--- WORK TO COMPLETE ---
Please arrange the lines from the one containing "Where should I" through the end of the records, both included, as a numbered list, skipping blank lines and leaving out the pictures.

[Items listed in a dataset]
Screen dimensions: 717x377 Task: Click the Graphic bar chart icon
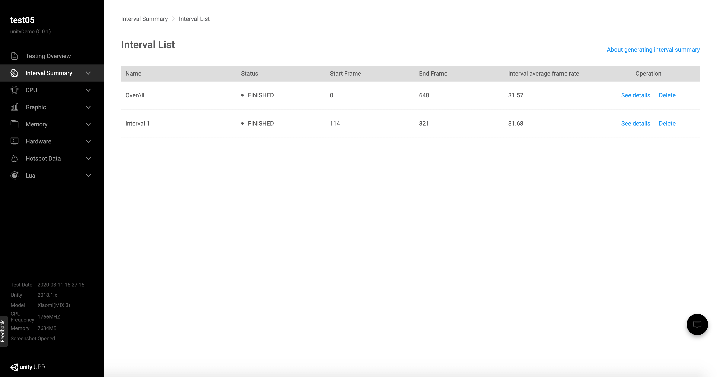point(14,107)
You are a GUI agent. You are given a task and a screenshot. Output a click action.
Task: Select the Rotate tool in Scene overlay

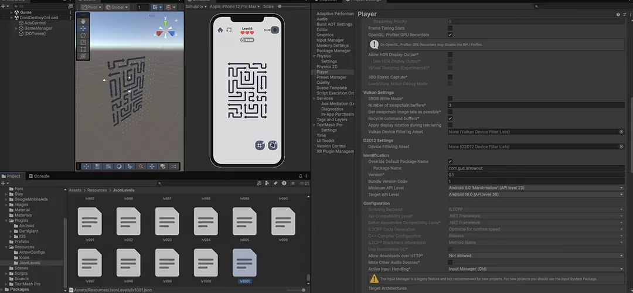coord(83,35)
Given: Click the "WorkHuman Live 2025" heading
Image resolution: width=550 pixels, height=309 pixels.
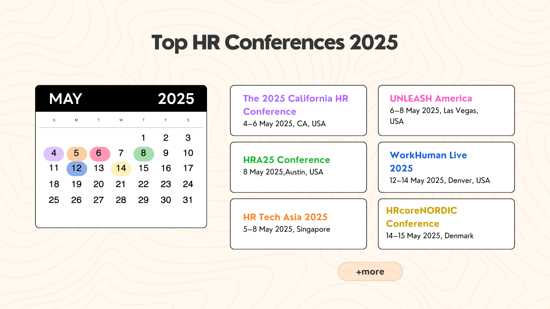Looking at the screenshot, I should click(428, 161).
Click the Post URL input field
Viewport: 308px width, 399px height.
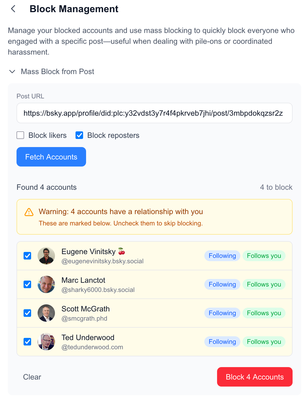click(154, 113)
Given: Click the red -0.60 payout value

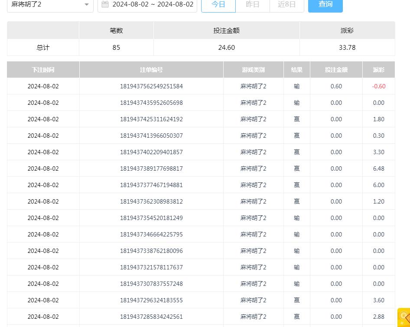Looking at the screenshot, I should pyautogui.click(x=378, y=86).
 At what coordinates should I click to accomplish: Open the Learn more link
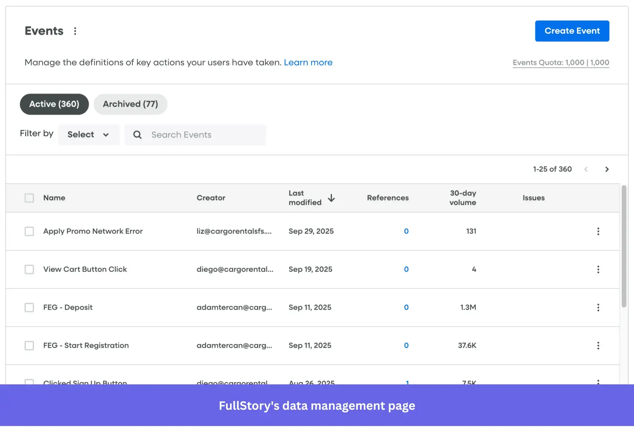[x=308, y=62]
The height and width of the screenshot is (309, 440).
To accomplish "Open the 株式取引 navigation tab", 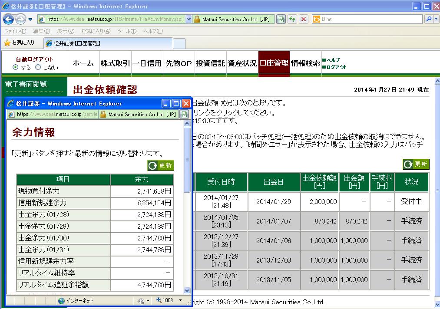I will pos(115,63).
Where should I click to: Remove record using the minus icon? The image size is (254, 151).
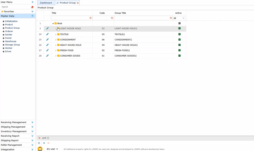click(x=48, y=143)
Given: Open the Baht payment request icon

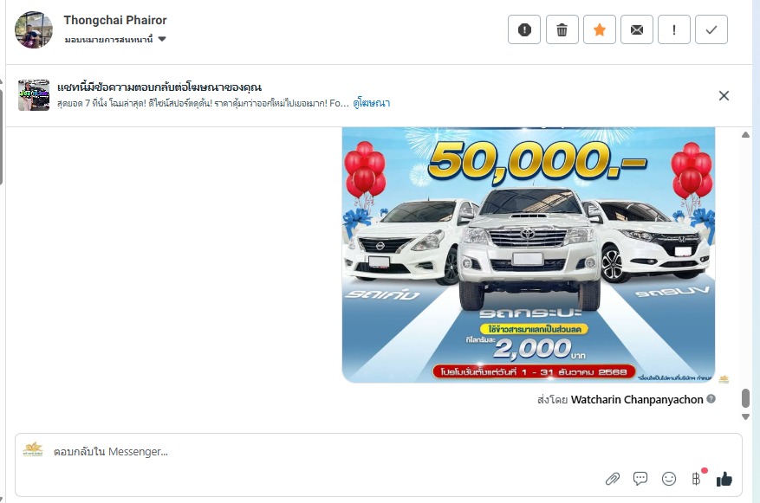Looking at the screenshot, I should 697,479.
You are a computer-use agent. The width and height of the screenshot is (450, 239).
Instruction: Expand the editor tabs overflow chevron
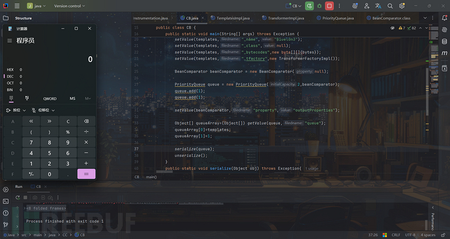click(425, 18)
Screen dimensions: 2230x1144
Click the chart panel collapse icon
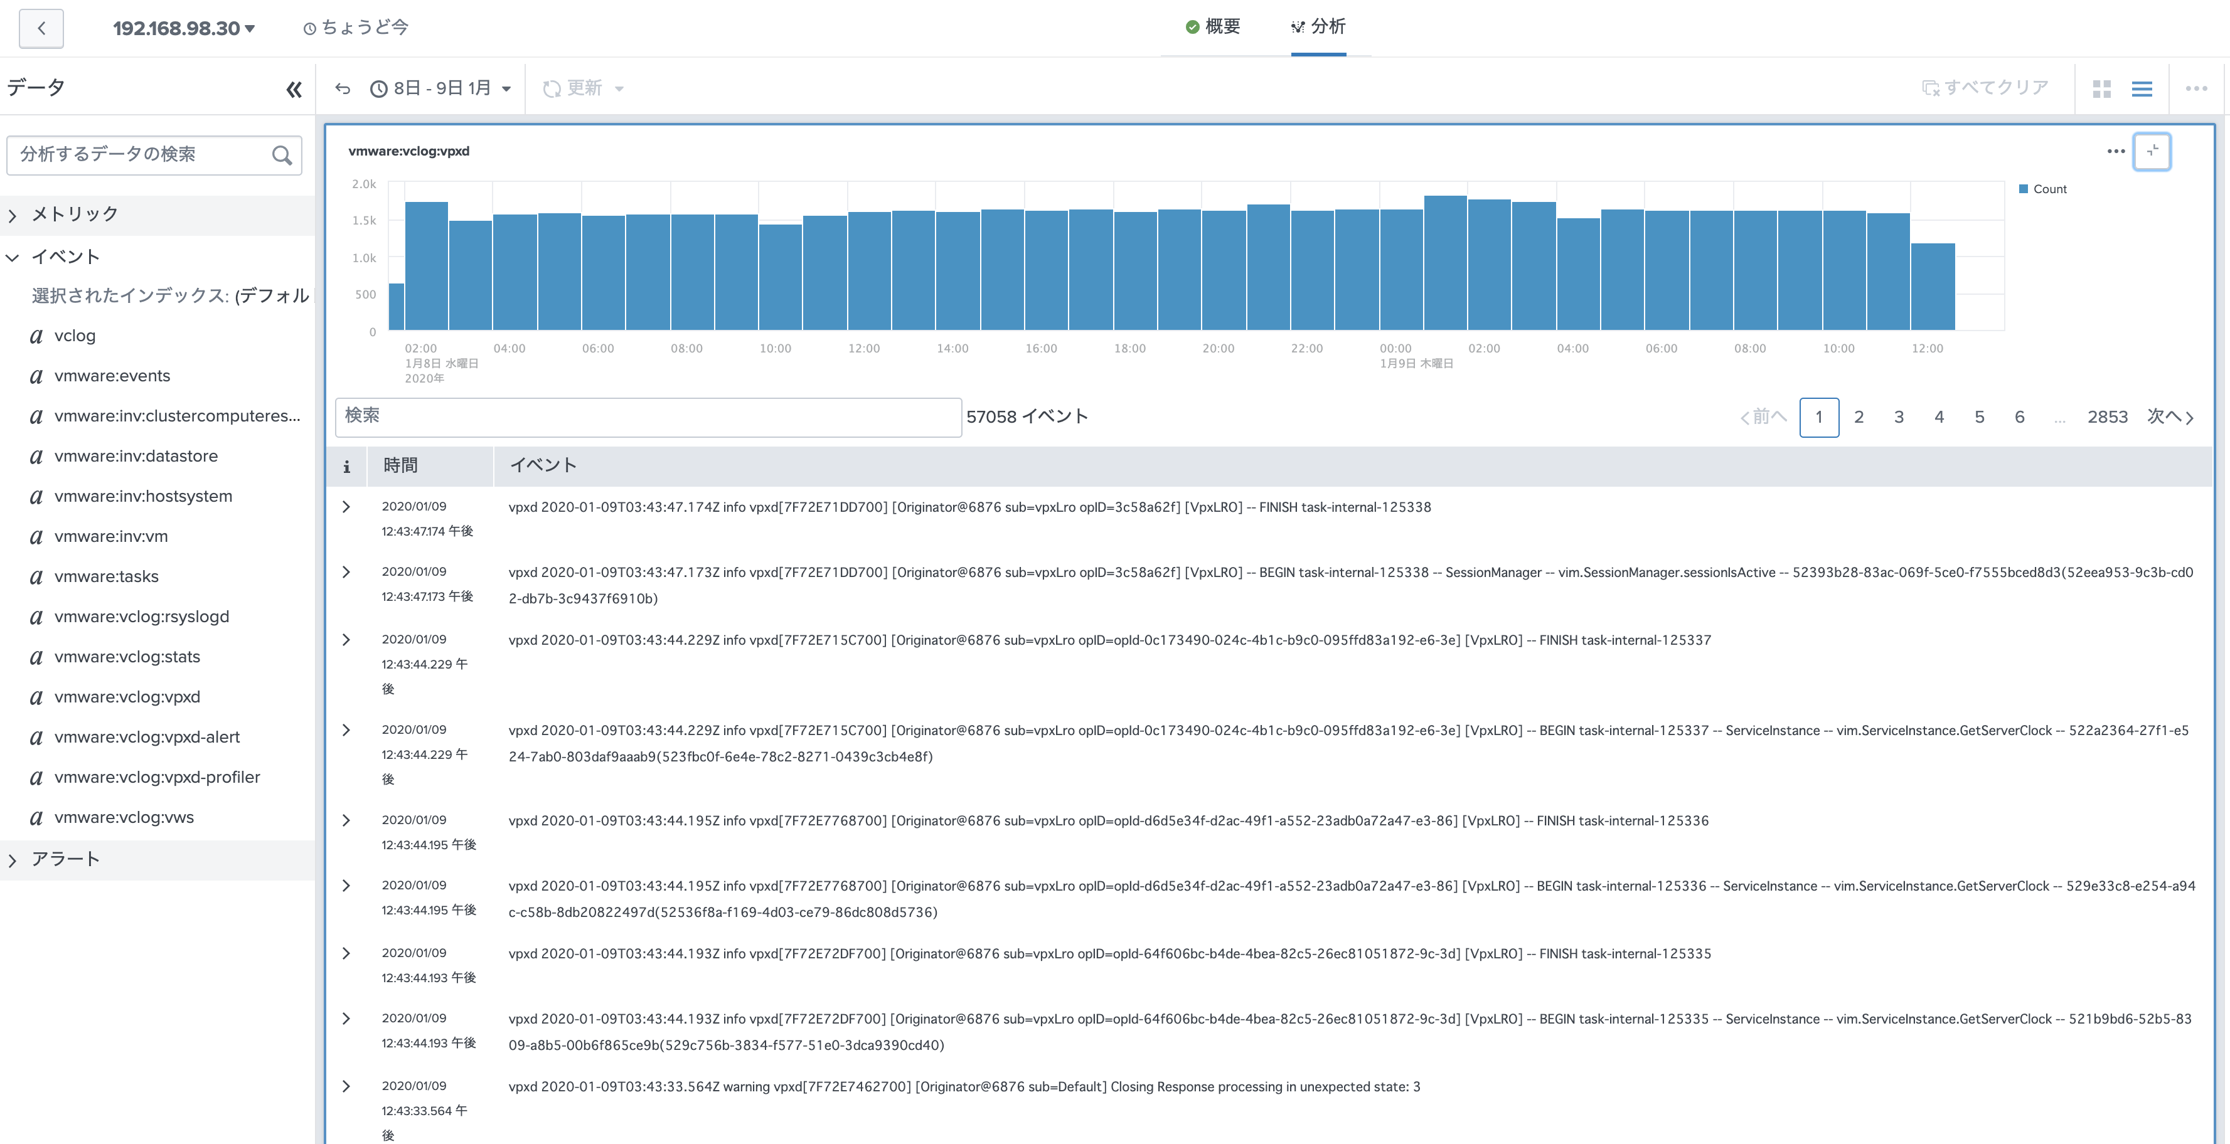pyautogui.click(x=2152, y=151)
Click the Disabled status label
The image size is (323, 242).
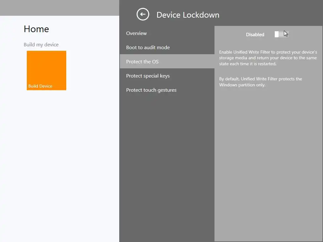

--- RESULT OF THE TASK ---
1. Where should I click to: Remove record using the minus icon? The image size is (254, 151).
2. click(x=48, y=143)
3. Given: Open the Baht payment request icon
4. Looking at the screenshot, I should 697,479.
5. You are a computer-use agent. The width and height of the screenshot is (450, 239).
6. Instruction: Expand the editor tabs overflow chevron
7. click(425, 18)
8. Screen dimensions: 2230x1144
9. Click the chart panel collapse icon
10. pyautogui.click(x=2152, y=151)
11. Click the Disabled status label
12. The image size is (323, 242).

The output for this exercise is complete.